> [EXERCISE] Using the records below, filter for lines that contain the string "coin" and copy them out.

> [MATERIAL PROVIDED]
----
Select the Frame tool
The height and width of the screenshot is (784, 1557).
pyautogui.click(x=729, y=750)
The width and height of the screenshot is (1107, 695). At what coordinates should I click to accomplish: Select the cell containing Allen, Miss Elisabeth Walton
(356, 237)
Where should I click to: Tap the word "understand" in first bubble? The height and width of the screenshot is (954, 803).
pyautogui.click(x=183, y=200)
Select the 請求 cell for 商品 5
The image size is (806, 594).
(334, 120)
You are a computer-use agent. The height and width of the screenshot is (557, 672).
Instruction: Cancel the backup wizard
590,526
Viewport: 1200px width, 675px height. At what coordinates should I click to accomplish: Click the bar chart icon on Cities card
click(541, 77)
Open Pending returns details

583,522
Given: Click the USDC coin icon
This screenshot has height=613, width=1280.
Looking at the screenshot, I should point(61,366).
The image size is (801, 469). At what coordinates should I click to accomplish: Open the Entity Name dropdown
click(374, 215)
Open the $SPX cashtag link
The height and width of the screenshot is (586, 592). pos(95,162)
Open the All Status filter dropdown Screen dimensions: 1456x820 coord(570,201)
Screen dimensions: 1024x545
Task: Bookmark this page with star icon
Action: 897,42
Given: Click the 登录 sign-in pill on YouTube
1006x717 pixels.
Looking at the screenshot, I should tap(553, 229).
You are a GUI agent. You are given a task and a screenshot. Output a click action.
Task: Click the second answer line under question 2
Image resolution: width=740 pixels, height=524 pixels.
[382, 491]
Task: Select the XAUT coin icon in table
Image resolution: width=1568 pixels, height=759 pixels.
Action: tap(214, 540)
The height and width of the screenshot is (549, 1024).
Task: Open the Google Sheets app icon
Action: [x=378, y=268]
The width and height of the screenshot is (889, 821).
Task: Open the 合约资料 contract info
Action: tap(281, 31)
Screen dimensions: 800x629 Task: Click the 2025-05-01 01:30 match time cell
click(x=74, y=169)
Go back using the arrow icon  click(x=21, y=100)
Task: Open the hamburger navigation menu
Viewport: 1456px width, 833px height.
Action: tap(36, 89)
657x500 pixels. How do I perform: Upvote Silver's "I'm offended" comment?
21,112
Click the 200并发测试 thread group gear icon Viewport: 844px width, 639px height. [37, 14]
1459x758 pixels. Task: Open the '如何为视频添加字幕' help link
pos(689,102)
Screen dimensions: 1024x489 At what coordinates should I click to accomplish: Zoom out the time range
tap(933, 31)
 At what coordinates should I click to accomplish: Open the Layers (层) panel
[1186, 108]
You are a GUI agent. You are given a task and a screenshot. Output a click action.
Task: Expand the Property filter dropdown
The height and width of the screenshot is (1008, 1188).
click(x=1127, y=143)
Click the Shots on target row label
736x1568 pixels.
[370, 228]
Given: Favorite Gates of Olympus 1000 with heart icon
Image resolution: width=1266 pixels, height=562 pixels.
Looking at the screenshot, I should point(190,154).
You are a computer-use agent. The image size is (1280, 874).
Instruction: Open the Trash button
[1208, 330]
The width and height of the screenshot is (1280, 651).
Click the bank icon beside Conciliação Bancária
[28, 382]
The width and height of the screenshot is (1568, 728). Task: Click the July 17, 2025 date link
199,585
----
> [OUTPUT OF THE EXERCISE]
Given: Click the USDC coin icon
Task: Select the XAUT coin icon in table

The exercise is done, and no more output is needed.